## TEXTE DU DOCUMENT:
.....
Cercle d’étude de la Déportation et de la Shoah

La Dernière d’entre elles, documentaire de Pierre Goetschel 

Cr par Marie Paule Hervieu
lundi 9 septembre 2019

Pierre Goetschel a rencontré Rosette, la dernière survivante d’un petit groupe de femmes rescapées d’Auschwitz-Birkenau

La Dernière d’entre elles, Pierre Goetschel, 2019, 70 min.

Le documentariste P. Goetschel [1] a retrouvé un texte, un récit d’une quarantaine de pages, écrit par sa grand-mère paternelle Fernande Goetschel, après son retour de déportation à Auschwitz-Birkenau [2]. Ce témoignage s’interrompt brutalement sur un prénom : Suzanne. Par la suite, il découvre un petit film muet d’amateur, tourné dans les années soixante, qui lui révèle des images des amies de sa grand-mère, elles aussi rescapées de la déportation. Au terme de multiples recherches, il arrive à identifier sur image, deux anciennes déportées qui ont écrit des livres, l’une est Suzanne Birnbaum, auteure du livre Une Française juive est revenue  [3] et l’autre Louise Alcan, qui a écrit Sans Armes et sans bagages  [4], toutes deux sont membres de l’Amicale d’Auschwitz et des camps de Haute-Silésie.
.....
## À FAIRE:
A. D’après la présentation du documentaire, sur quel prénom s’interrompt le récit écrit par Fernande Goetschel ?
B. Traduisez en anglais cette phrase de la présentation du documentaire : « Ce témoignage s’interrompt brutalement sur un prénom : Suzanne. »
C. Poursuivez la présentation du documentaire La Dernière d’entre elles à partir de sa dernière phrase.

## EXTRAITS DE DONNÉES:
.....
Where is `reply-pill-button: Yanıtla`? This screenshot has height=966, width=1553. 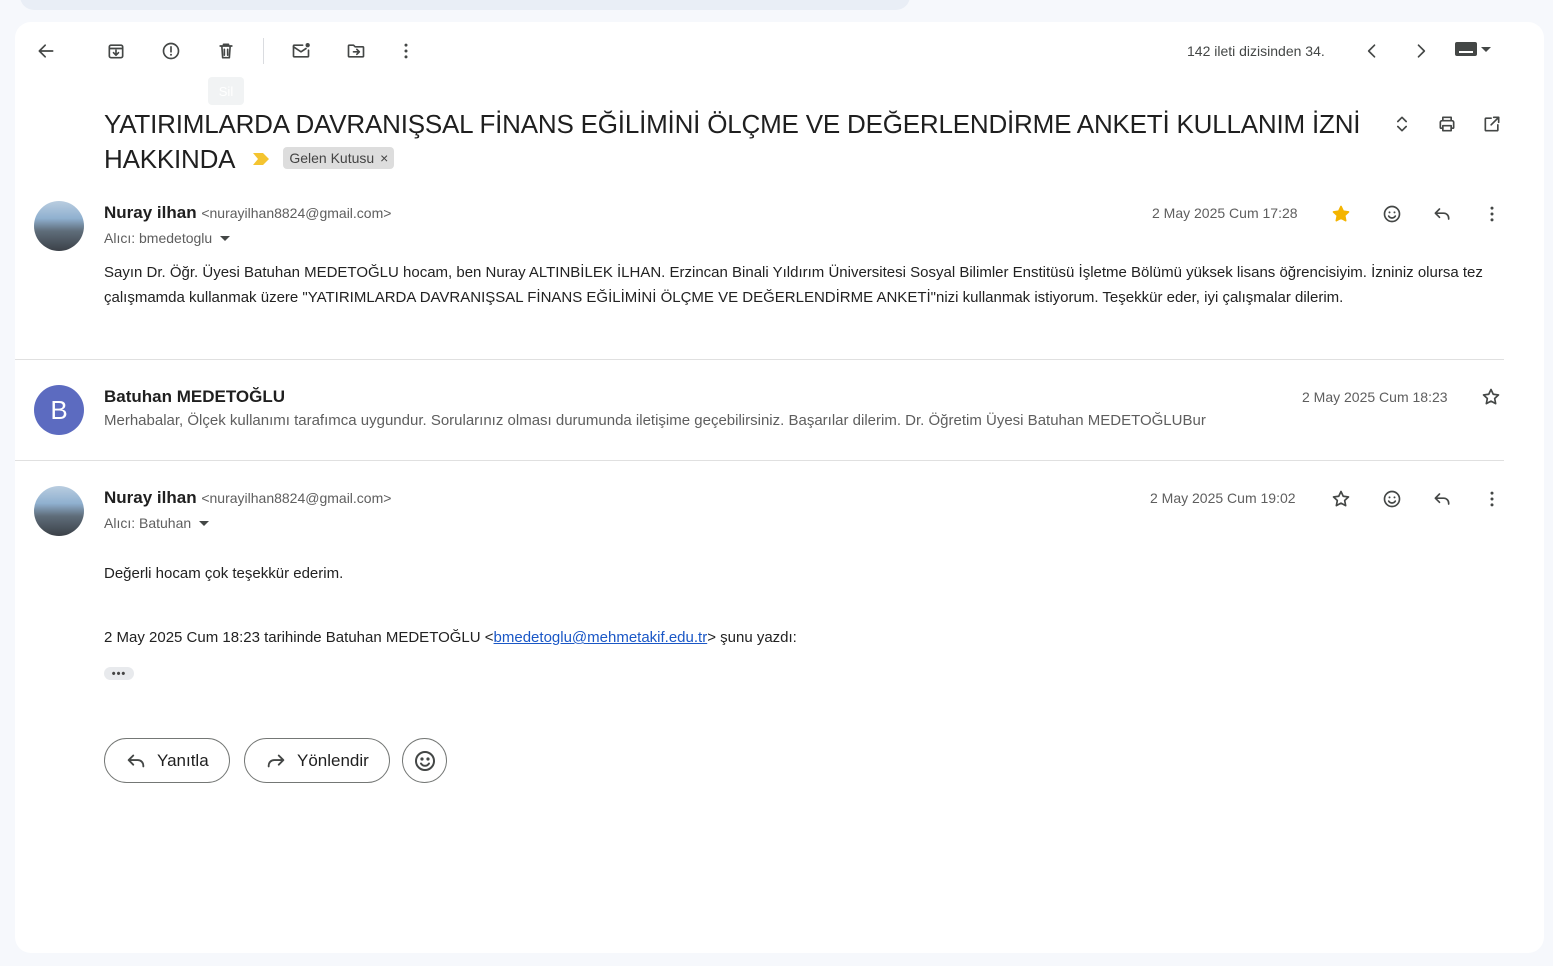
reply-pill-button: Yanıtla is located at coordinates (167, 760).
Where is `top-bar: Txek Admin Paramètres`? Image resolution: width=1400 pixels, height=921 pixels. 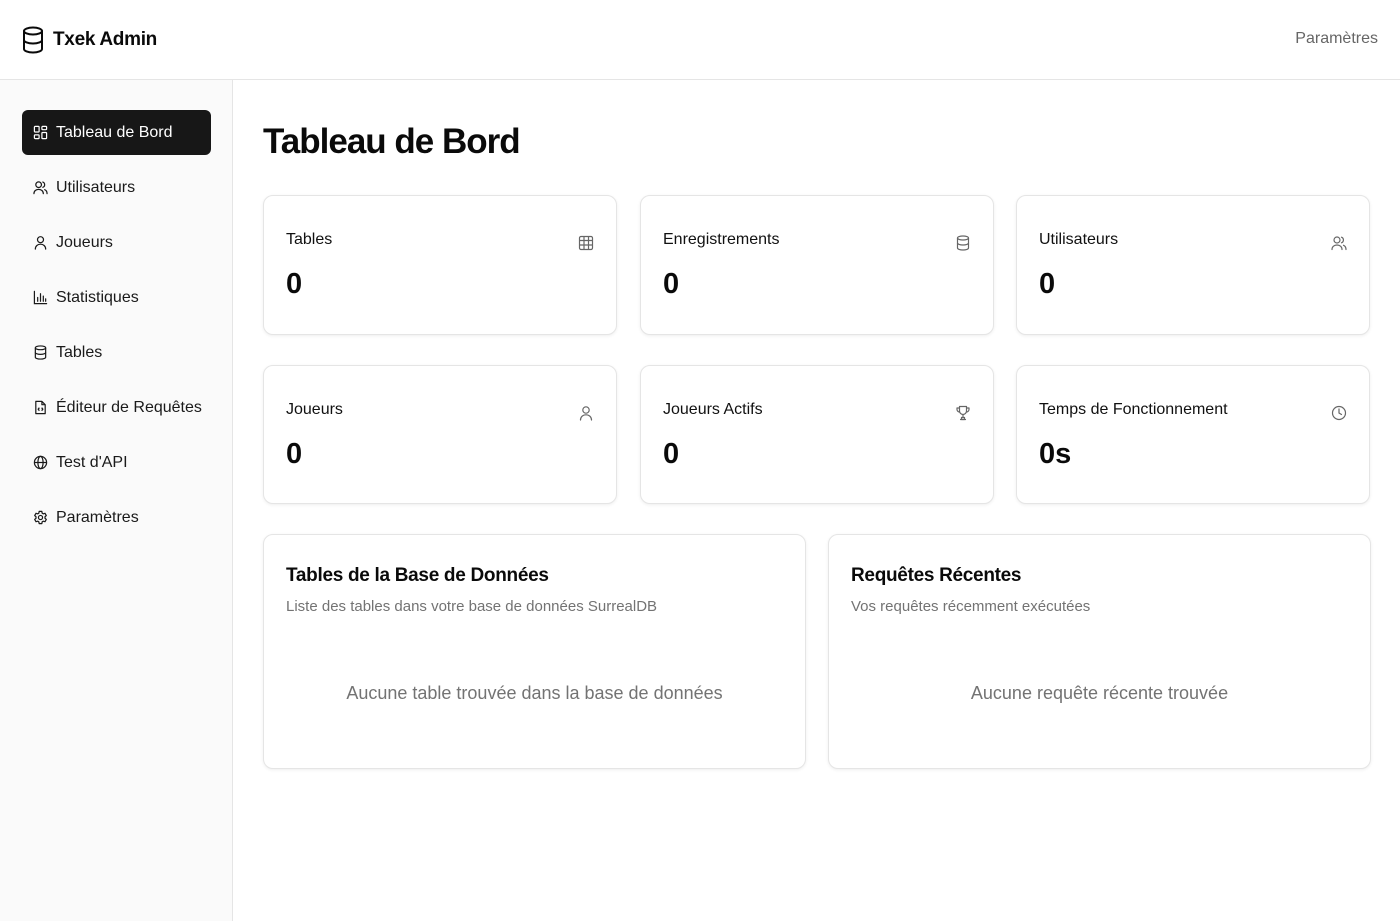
.....
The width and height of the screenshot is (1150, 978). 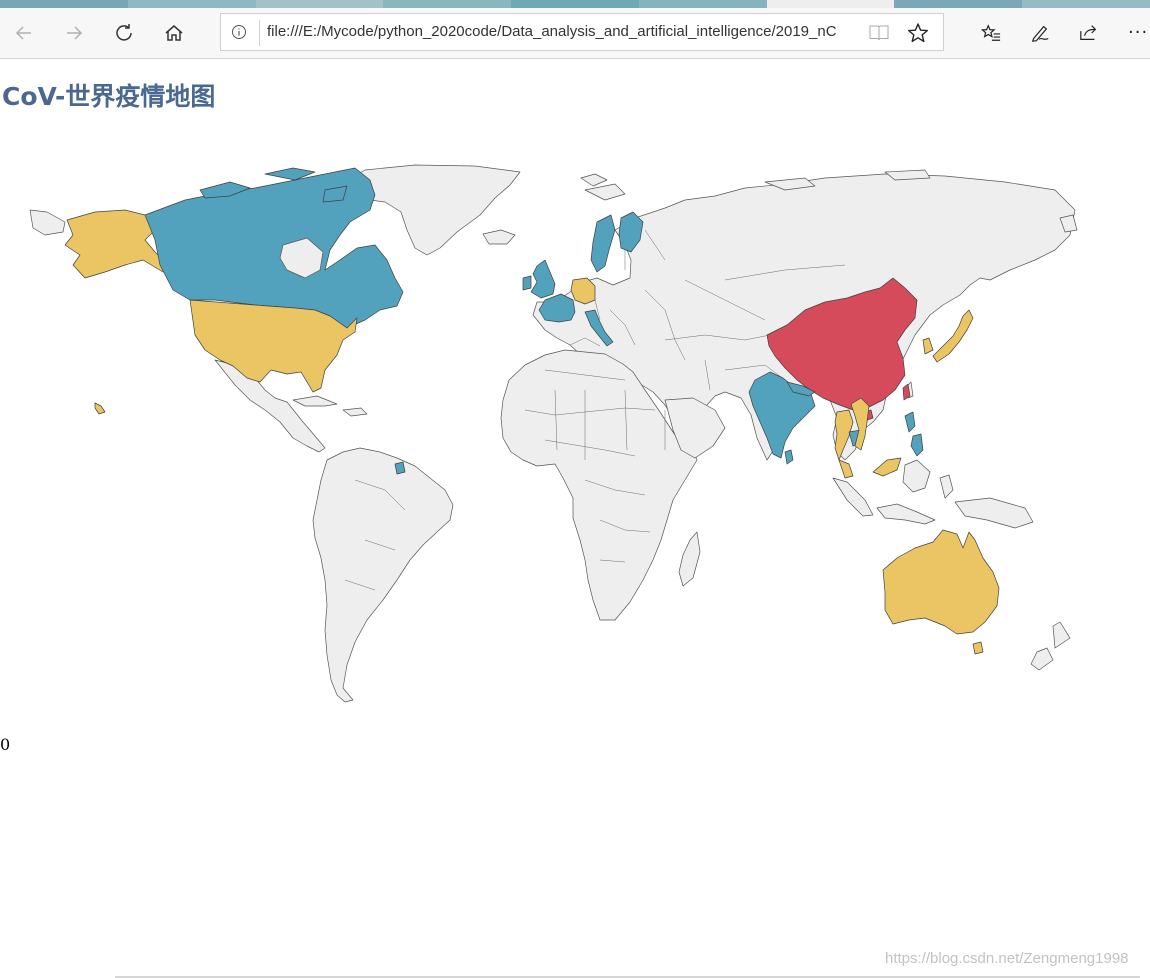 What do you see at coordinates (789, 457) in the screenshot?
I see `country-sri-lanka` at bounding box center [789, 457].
.....
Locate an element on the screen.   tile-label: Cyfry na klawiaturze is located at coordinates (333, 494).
.....
## RÉPONSES PAR TÂCHE:
A. Le récit s’interrompt sur le prénom Suzanne.

B. This testimony breaks off abruptly at a first name: Suzanne.

C.
Il rencontre enfin une ancienne déportée de 94 ans, Rosette Lévy, qui s’est longtemps tue et dont la parole s’est « libérée ». Tout au long du film, elle parle avec beaucoup de spontanéité et de force de son expérience de la déportation et de l’évacuation des camps à l’hiver de 1945. Elle témoigne aussi de ses amies comme Suzanne, plus âgée qu’elle (40 ans) si « maternelle » avec les jeunes filles de 20 ans qu’elles étaient alors. Le documentaire intègre des images photographiées prises par un avion allié survolant, en 1944, le complexe d’Auschwitz-Birkenau-Monowitz, qui montrent non seulement le camp-usine (Auschwitz III) mais aussi le centre de mise à mort (Auschwitz II) ; les photographies aériennes dévoilent et la structure du complexe concentrationnaire, et des déportés en mouvement : des Kommandos de travail forcé ?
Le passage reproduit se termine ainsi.